■ **Assignment**: Take the line containing "Open the Packages section" and every line after it to the end of the records, and copy them exactly, leaving out pictures.

■ **Provided entries**:

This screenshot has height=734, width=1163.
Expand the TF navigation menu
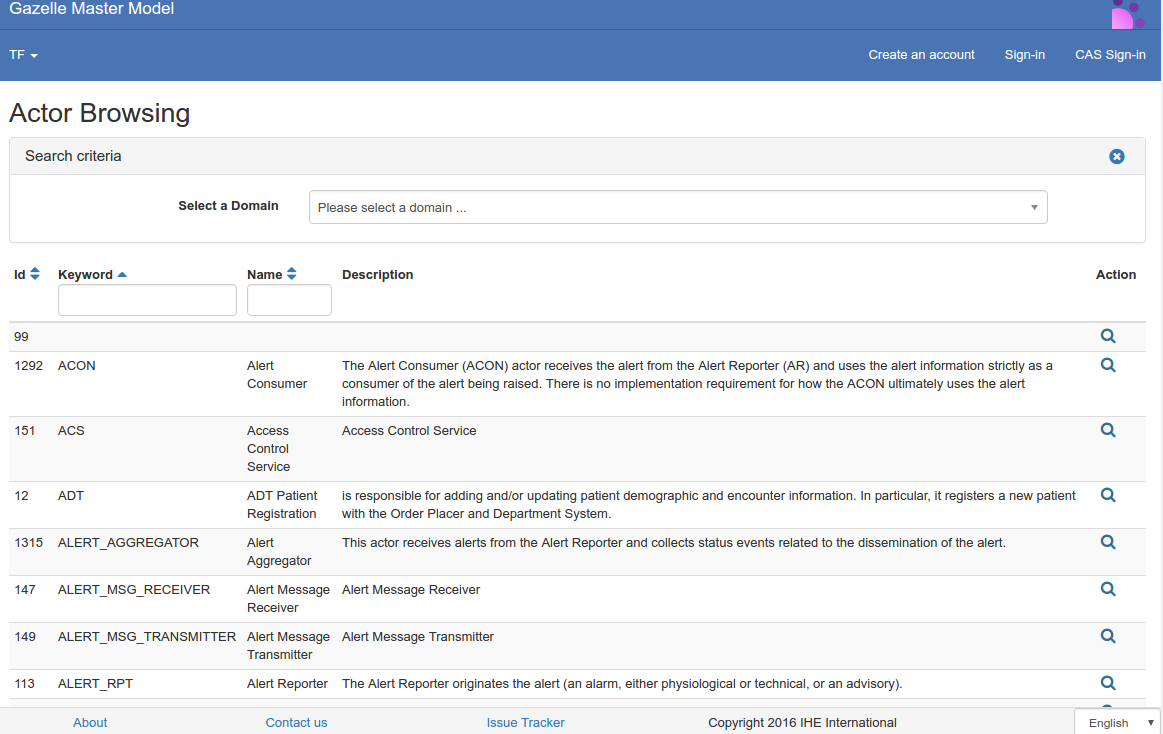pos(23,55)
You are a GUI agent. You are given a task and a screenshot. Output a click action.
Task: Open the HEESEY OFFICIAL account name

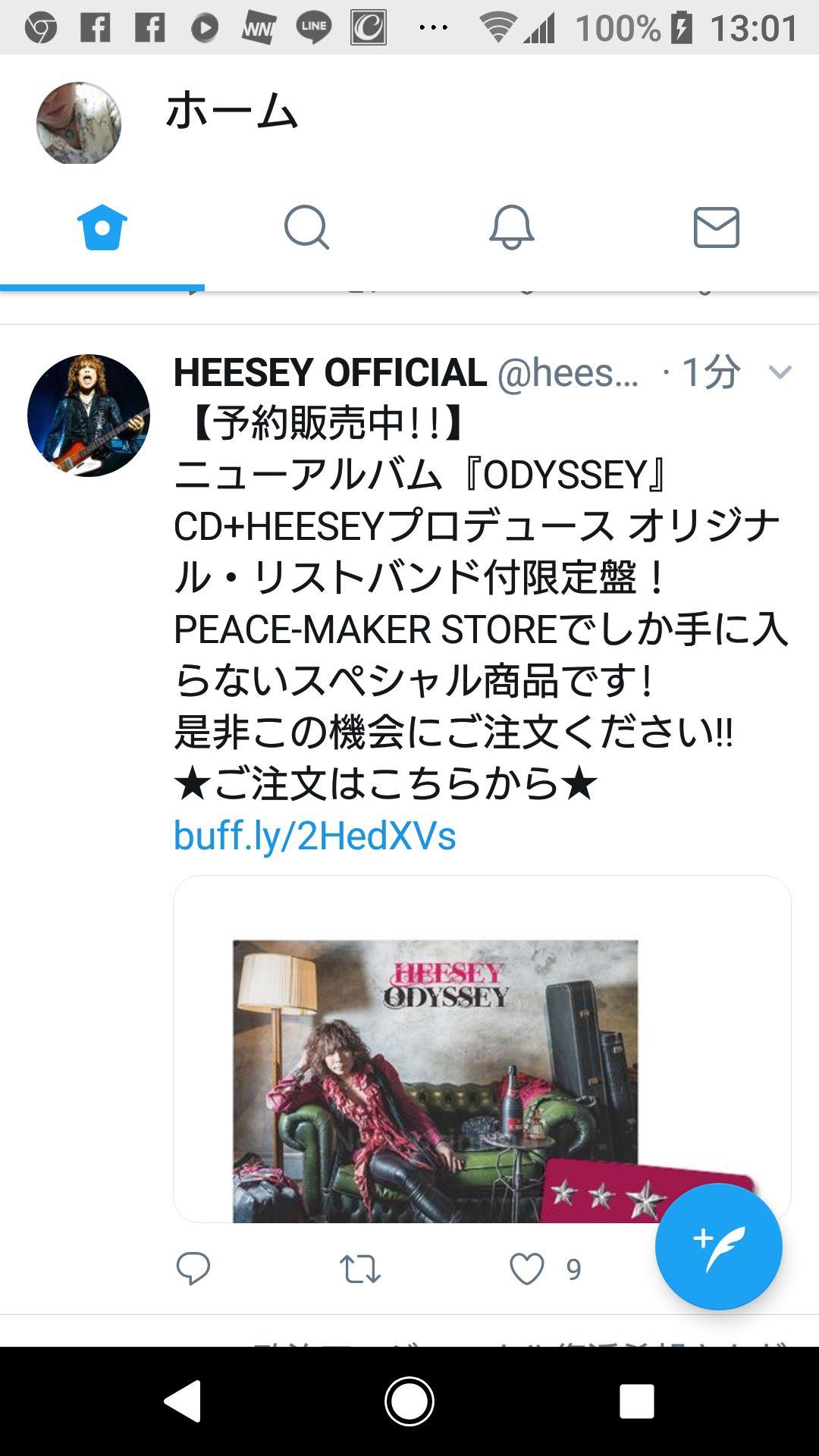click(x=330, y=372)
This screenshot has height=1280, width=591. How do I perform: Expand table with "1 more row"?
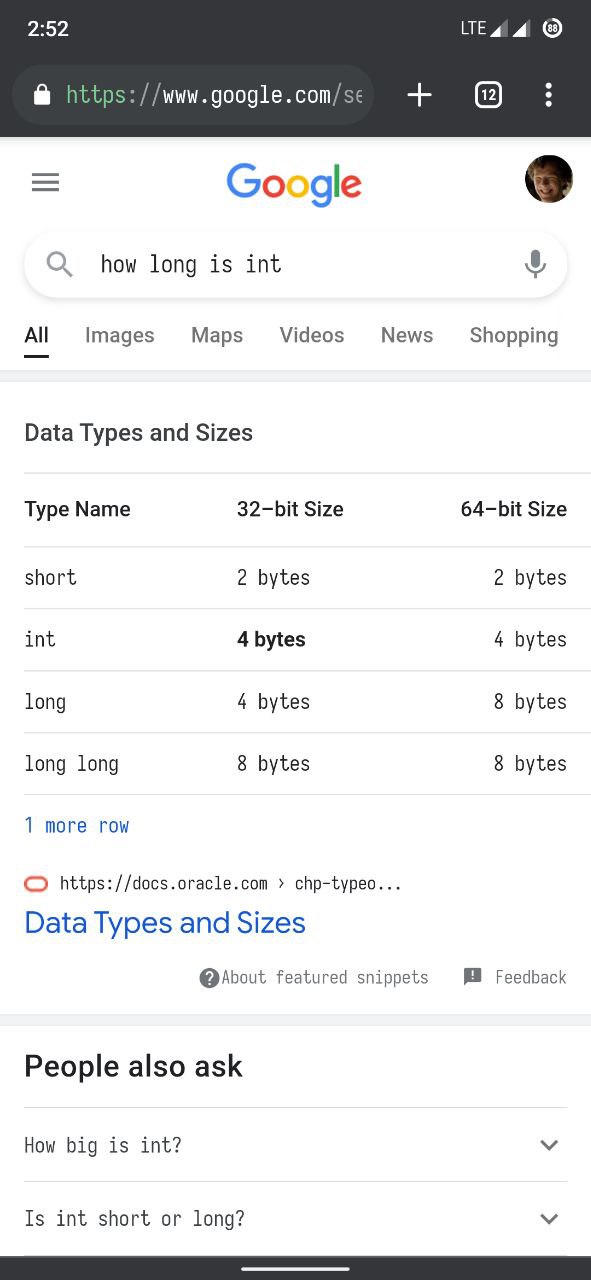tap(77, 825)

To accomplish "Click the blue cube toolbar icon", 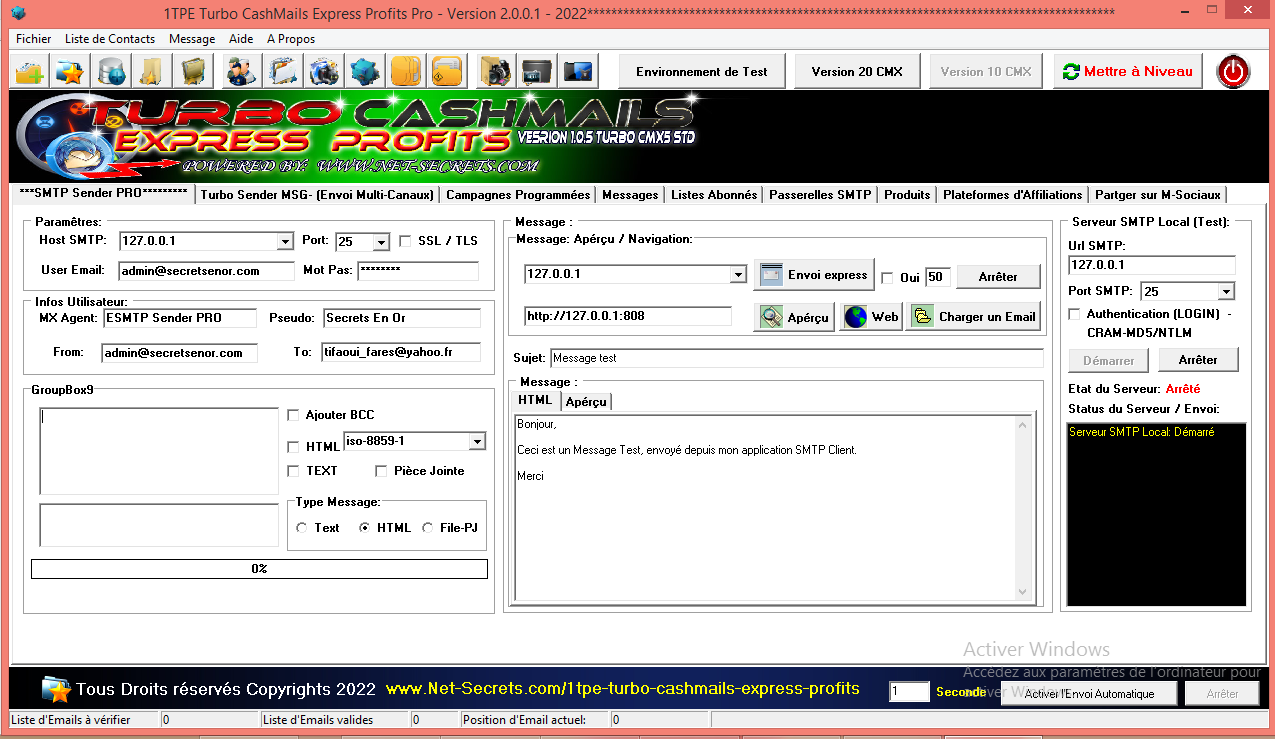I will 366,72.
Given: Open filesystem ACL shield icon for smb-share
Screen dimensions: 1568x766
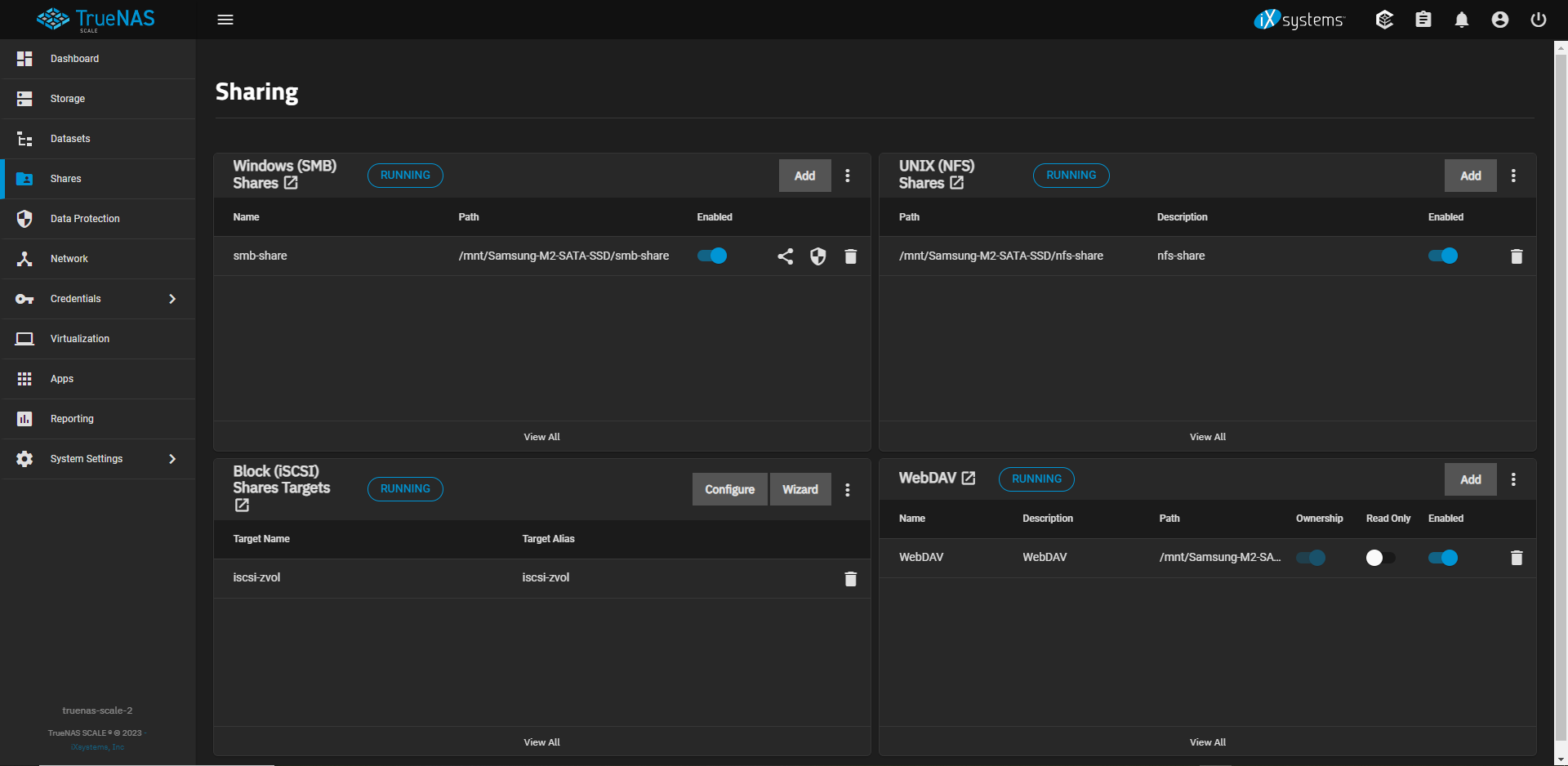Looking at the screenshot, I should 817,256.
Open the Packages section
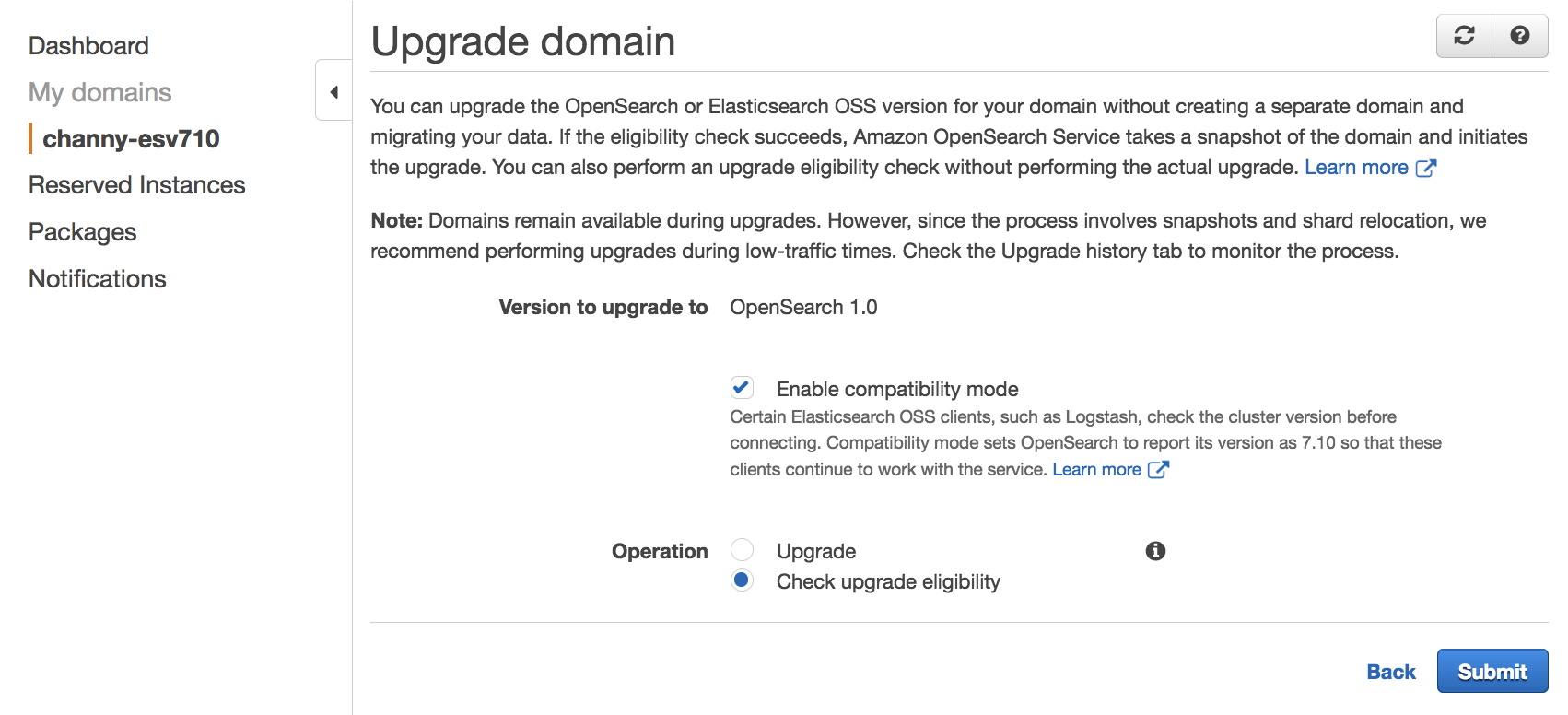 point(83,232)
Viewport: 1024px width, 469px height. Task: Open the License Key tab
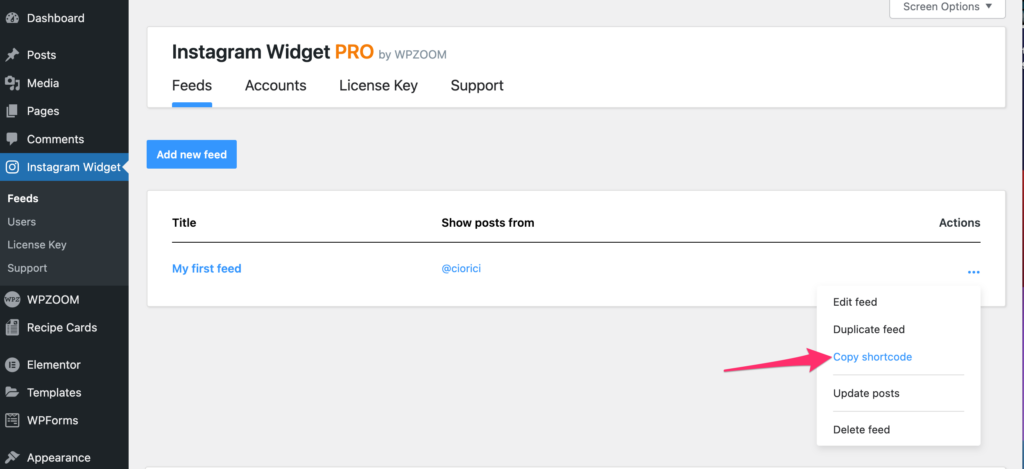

■ **Answer to this problem**:
Open the Packages section
 point(83,232)
Viewport: 1024px width, 469px height. Task: Open the License Key tab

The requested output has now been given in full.